中韓からの入国制限 長崎県関係者「観光また振り出しに」

 新型コロナウイルスの感染拡大防止策として、中国、韓国からの入国が制限されることになった。「いつまで続くのか」-。両国からの訪日客減少や国内客のキャンセルにあえぐ長崎県の観光関係者らからは5日、ため息が漏れた。
 国境の島・対馬市。2018年に過去最多の約41万人の韓国人観光客が訪れたが、日韓関係悪化で昨年は約26万人に激減した。こうした中での政府の追加措置に、対馬観光物産協会会長の江口栄さん(65)は「年明け後は韓国人観光客も再び増え始めていたが、これでまた振り出しに戻った」とため息。国内客についても「感染拡大を受けてキャンセルが相次いでいる。しばらくは辛抱の時だ」と肩を落とした。
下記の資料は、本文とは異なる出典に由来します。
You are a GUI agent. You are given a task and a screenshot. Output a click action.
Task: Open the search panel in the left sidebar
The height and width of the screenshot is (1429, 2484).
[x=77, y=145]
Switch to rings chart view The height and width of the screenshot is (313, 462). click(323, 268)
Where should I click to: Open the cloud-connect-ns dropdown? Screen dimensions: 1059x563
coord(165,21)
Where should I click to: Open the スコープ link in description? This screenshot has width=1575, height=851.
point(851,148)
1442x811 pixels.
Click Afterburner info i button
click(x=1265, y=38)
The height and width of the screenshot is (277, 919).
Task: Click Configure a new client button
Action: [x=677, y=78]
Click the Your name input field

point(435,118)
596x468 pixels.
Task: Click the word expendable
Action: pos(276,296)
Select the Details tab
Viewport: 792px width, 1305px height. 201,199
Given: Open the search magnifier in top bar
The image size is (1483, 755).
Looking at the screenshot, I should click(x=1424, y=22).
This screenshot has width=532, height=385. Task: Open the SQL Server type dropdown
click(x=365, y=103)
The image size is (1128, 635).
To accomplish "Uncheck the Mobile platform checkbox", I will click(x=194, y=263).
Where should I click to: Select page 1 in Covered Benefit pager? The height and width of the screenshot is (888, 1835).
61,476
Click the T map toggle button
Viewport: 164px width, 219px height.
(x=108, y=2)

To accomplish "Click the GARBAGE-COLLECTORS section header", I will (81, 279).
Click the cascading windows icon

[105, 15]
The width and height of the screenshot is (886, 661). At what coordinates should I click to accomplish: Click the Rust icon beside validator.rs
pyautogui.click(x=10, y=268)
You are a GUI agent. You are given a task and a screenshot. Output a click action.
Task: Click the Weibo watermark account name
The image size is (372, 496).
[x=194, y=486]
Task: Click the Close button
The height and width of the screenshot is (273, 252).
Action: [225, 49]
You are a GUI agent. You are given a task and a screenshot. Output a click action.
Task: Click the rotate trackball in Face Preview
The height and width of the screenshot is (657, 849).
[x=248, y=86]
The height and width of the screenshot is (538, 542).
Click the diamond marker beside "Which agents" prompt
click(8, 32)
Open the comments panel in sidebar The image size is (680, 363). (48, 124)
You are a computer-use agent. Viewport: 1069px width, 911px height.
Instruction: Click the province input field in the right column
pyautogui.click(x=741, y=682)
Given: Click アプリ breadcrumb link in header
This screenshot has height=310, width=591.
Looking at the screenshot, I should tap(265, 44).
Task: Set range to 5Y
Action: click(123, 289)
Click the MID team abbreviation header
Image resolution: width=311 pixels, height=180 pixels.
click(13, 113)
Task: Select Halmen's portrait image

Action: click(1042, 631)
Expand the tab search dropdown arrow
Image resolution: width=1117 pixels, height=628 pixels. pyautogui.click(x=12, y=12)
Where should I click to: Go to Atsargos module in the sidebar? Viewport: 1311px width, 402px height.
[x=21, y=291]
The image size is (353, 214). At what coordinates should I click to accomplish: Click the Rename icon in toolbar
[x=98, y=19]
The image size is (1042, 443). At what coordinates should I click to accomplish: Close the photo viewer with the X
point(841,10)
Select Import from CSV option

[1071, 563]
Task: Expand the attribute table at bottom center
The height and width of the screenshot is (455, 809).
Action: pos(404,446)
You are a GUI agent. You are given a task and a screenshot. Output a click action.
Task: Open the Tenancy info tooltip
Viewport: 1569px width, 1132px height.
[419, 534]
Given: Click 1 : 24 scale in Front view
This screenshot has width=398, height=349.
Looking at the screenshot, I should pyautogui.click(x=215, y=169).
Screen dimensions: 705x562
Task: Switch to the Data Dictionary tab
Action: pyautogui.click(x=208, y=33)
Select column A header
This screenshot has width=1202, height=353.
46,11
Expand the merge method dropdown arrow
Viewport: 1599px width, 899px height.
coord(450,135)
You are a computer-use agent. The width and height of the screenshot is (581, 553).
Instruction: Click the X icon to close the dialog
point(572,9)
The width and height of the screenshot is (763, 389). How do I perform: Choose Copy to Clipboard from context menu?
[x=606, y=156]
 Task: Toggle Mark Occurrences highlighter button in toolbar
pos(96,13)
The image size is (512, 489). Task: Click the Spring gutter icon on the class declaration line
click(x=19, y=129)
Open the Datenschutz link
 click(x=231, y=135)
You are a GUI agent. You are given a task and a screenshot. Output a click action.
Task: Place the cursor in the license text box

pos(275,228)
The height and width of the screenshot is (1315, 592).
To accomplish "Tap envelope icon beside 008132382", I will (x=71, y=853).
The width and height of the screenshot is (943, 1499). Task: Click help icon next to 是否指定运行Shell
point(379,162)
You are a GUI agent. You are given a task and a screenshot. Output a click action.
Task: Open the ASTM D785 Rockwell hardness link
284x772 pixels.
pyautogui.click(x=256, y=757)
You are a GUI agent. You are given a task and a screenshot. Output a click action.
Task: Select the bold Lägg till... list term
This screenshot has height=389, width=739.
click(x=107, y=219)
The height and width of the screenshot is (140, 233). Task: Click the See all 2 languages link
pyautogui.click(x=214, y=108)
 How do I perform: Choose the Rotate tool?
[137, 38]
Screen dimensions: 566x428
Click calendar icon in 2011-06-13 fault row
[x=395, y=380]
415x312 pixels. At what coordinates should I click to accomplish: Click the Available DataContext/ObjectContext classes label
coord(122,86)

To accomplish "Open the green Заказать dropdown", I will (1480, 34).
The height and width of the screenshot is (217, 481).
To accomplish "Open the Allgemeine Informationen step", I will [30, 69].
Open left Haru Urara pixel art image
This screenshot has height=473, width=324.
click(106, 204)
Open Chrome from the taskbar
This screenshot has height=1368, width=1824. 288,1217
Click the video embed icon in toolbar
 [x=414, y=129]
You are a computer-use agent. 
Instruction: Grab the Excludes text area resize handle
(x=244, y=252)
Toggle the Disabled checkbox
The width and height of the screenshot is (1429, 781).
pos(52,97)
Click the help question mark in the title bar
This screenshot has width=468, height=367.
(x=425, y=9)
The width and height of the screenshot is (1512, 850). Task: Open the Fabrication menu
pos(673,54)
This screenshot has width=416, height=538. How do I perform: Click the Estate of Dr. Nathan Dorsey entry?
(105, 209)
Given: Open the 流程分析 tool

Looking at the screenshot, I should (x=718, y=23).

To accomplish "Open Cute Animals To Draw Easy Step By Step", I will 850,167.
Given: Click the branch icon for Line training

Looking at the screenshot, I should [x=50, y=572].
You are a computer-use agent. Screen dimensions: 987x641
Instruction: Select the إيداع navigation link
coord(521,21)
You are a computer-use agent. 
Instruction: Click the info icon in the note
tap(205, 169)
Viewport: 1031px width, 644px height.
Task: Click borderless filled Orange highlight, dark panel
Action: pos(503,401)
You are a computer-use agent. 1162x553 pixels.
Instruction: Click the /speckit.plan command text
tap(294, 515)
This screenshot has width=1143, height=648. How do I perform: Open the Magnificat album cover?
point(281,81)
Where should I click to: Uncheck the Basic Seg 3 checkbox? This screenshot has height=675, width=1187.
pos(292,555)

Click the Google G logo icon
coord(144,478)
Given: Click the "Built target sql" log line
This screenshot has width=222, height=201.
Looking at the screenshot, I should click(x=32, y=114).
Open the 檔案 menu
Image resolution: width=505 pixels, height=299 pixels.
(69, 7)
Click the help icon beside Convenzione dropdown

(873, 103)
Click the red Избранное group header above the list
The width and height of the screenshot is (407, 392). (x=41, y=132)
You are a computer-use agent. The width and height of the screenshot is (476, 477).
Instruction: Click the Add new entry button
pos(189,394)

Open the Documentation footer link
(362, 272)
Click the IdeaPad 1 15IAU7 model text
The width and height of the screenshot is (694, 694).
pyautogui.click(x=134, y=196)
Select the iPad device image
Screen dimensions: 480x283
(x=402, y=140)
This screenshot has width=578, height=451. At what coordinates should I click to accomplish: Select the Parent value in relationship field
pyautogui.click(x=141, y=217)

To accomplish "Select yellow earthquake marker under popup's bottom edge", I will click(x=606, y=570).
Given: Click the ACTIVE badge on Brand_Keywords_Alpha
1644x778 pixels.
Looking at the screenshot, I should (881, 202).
 上対馬町でゲストハウスを経営している韓国籍の崔龍五(チェヨンヲ)さん(50)も、経済への影響について「国内外に広がるだろうが、特に対馬の経済体力は弱い。影響は大きいだろう」と懸念を隠せない。
 不安は県内のほかの観光地にも広がっている。雲仙市の小浜温泉の旅館関係者は「2月末以降、国内客の動きも止まり、4月まで予約名簿は真っ白。いつまで続くのか、まったく先が見えない」。別の旅館オーナーは「感染防止のためには仕方ない措置で、むしろ遅いくらい」と評価しつつも、「疫病のまん延は歴史上の出来事だと思っていた。まさか自分たちの身に降り掛かってくるとは」と表情を曇らせた。